▸ INSTRUCTIONS TO FOLLOW:
The required answer is an exact copy of the lines from the one containing "Click the search magnifier in Find a setting" to the end of the listing, both included, without any pictures.

▸ RECORDED DATA:
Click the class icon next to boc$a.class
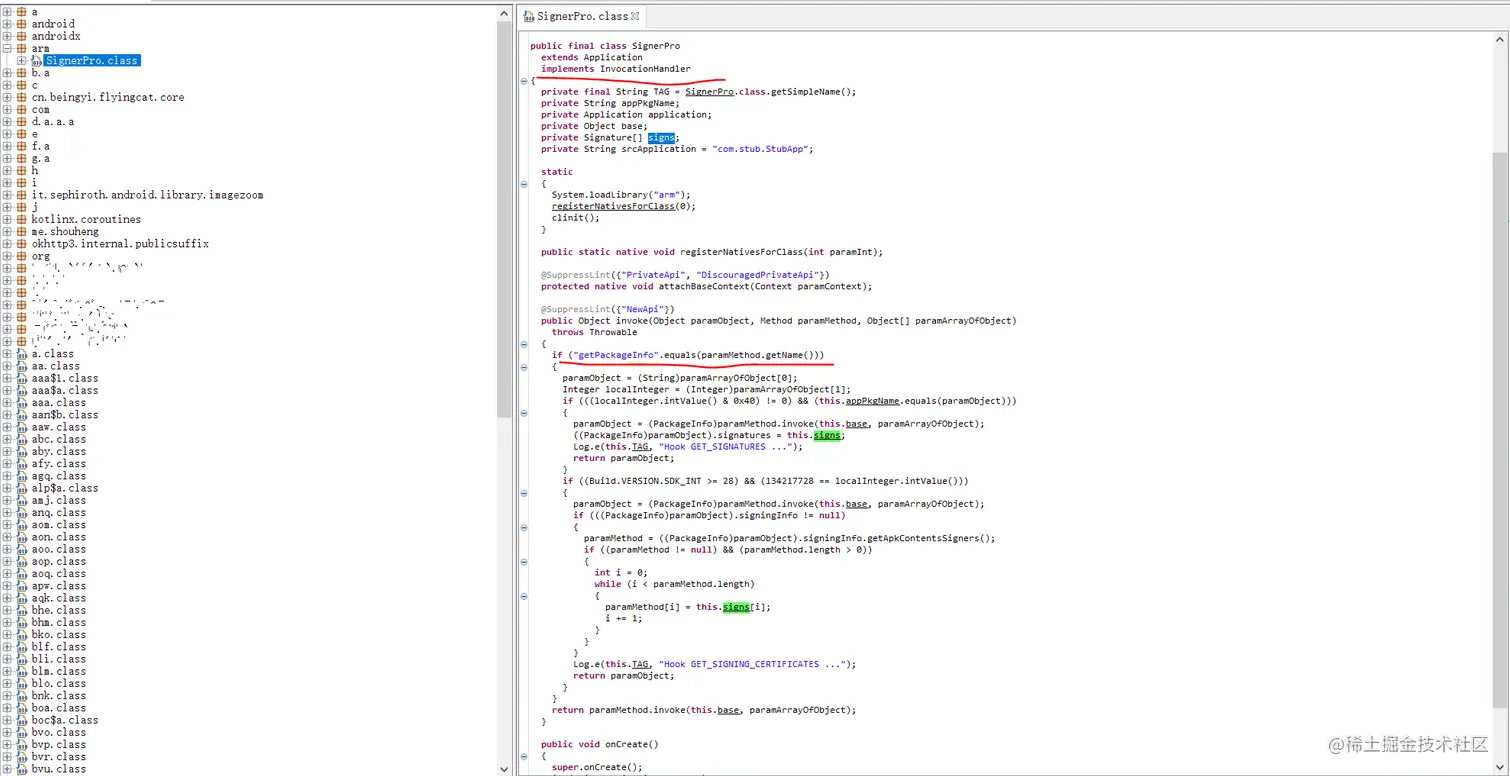This screenshot has width=1510, height=776. (x=22, y=720)
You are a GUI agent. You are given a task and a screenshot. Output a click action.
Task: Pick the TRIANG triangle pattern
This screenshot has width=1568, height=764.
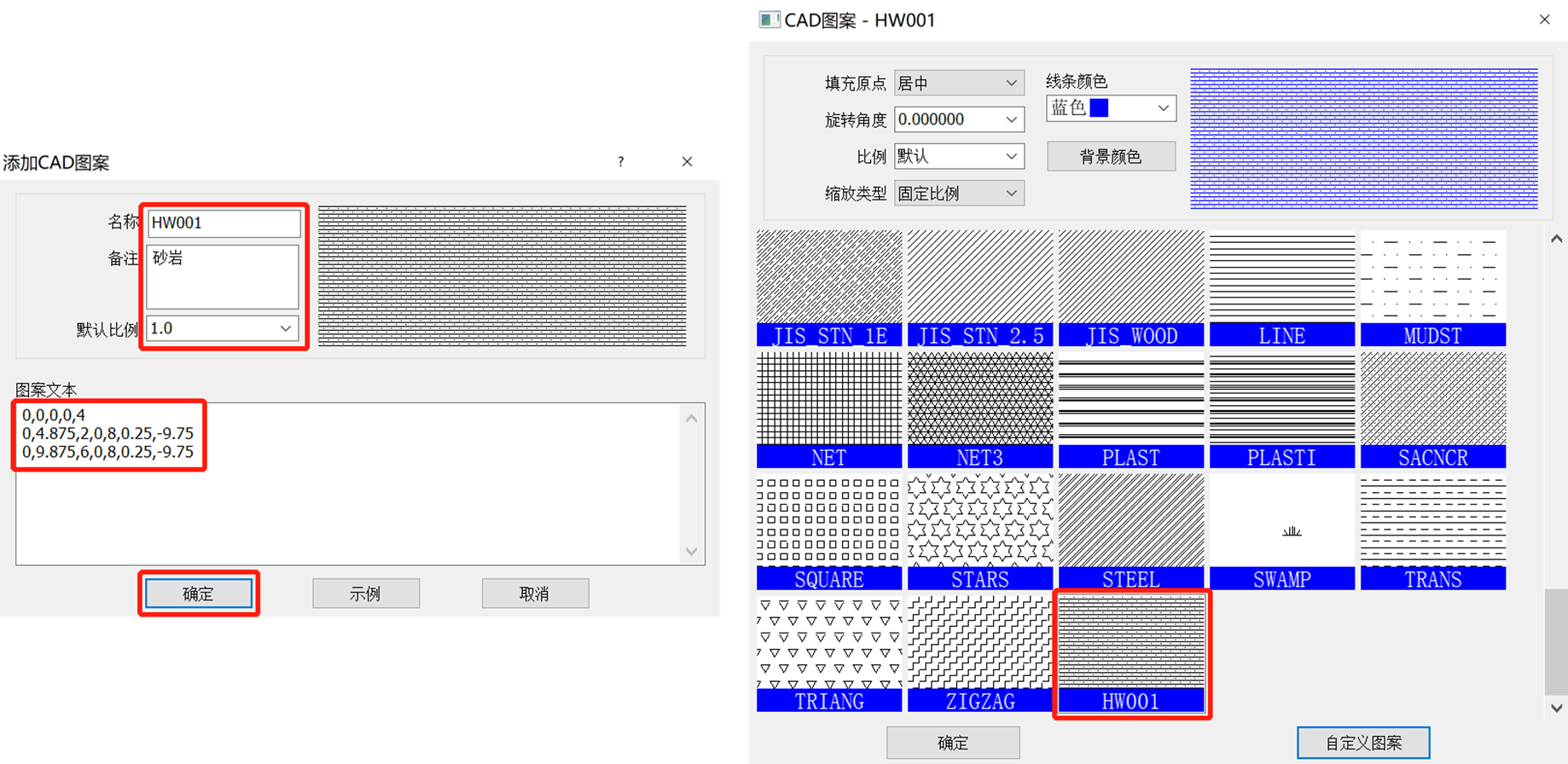point(828,653)
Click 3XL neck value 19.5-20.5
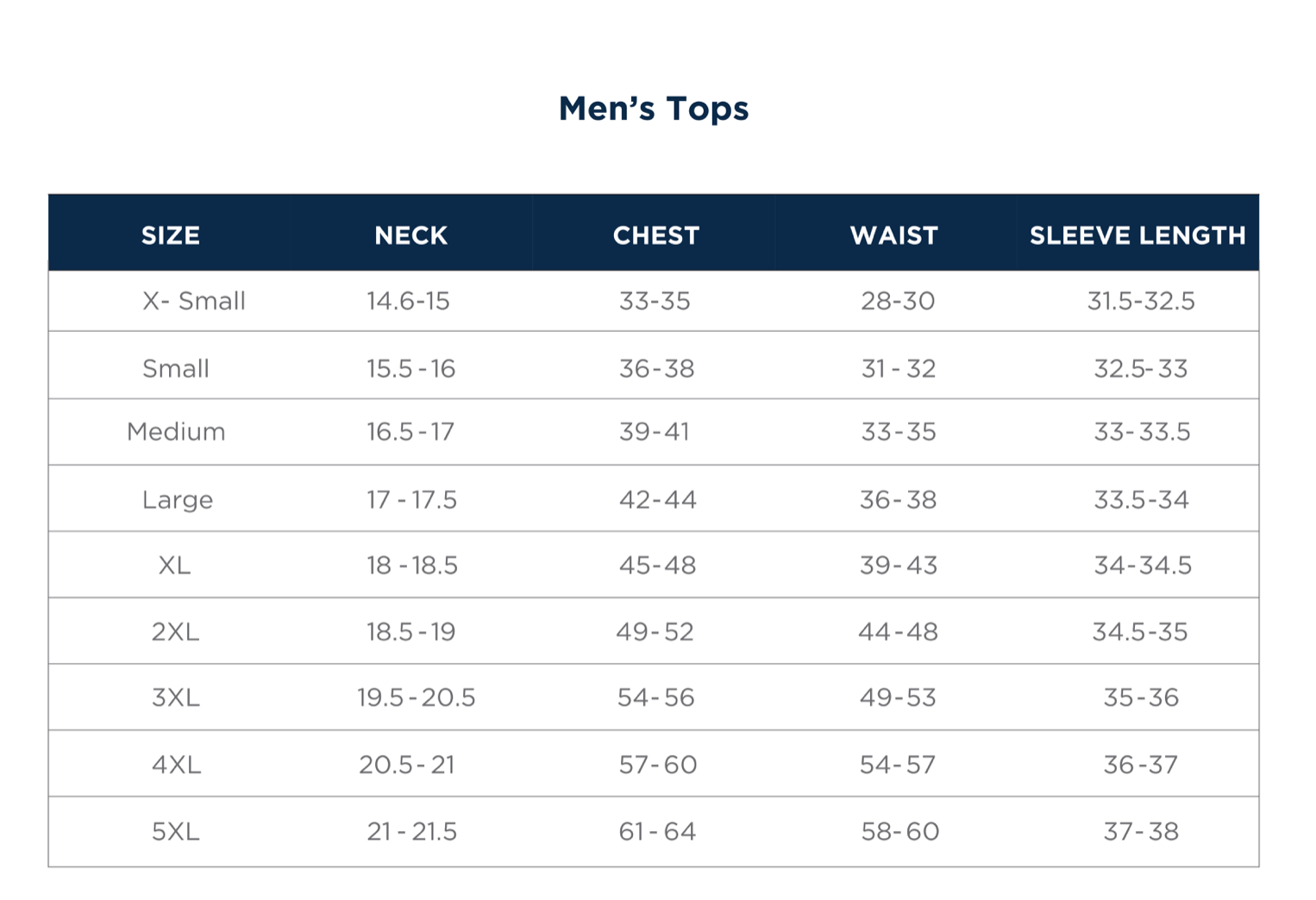 pos(416,697)
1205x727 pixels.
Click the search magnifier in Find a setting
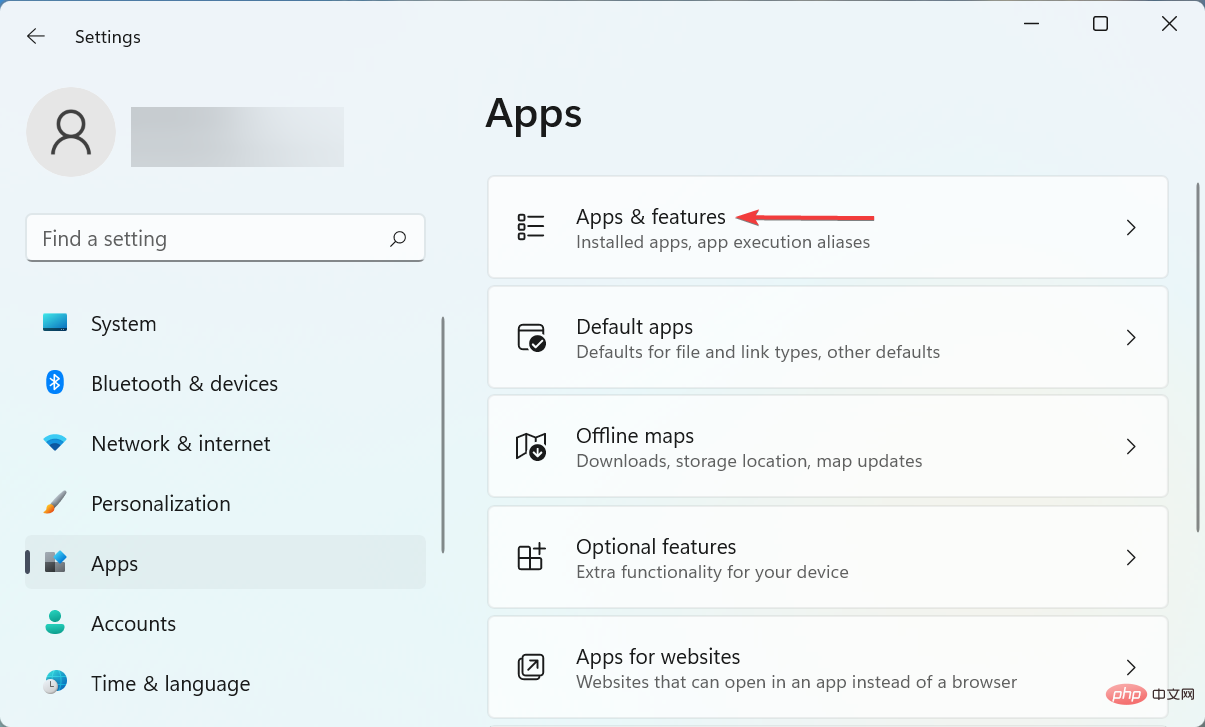point(397,238)
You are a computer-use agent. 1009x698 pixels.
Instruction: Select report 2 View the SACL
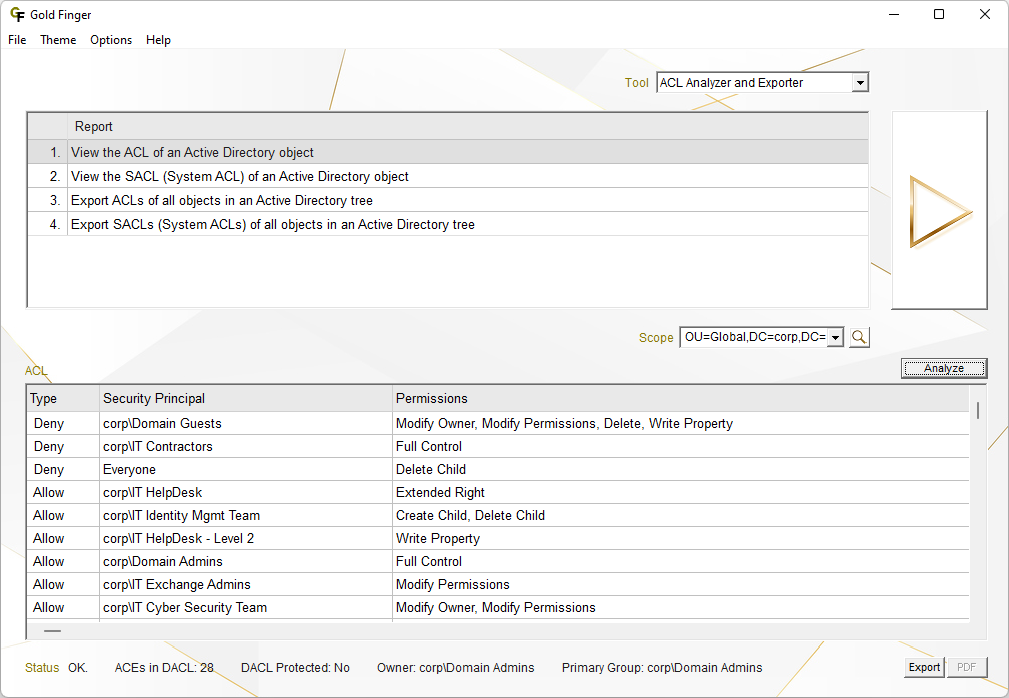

▸ TASK RESULT:
Click the search magnifier in Find a setting
point(397,238)
You are a computer-use agent. 1009x698 pixels.
Instruction: Select report 2 View the SACL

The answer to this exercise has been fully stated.